# Problem requirements:
Turn each line of the entries below into a numbered list, skipping any blank lines. Leave the pictures out of your answer.

___ Provided data

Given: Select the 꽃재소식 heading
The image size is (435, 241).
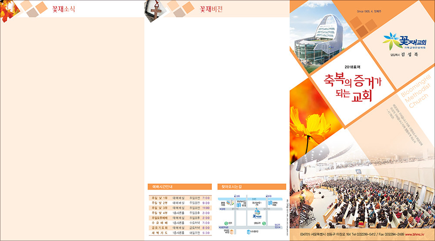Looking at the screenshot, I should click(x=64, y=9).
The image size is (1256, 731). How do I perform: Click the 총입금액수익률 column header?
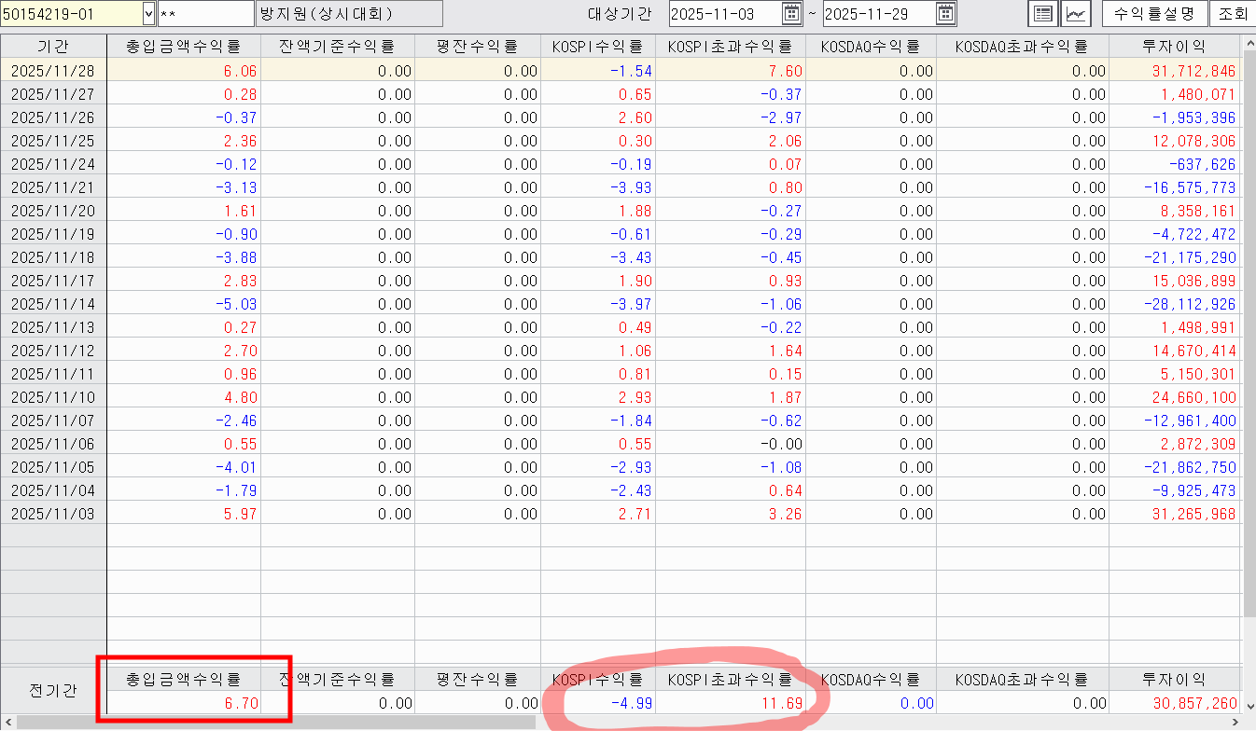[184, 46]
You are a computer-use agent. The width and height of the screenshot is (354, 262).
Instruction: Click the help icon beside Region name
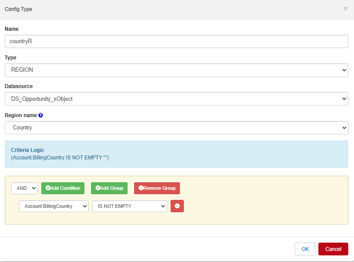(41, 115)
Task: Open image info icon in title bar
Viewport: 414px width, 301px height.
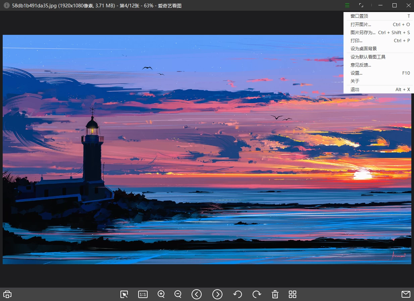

______

# Solution below:
1. Given: Select the 꽃재소식 heading
2. The image size is (435, 241).
3. Looking at the screenshot, I should click(x=64, y=9).
4. The image size is (1256, 731). How do I perform: Click the 총입금액수익률 column header?
5. [184, 46]
6. You are a computer-use agent. The width and height of the screenshot is (354, 262).
7. Instruction: Click the help icon beside Region name
8. (41, 115)
9. Task: Open image info icon in title bar
10. Viewport: 414px width, 301px height.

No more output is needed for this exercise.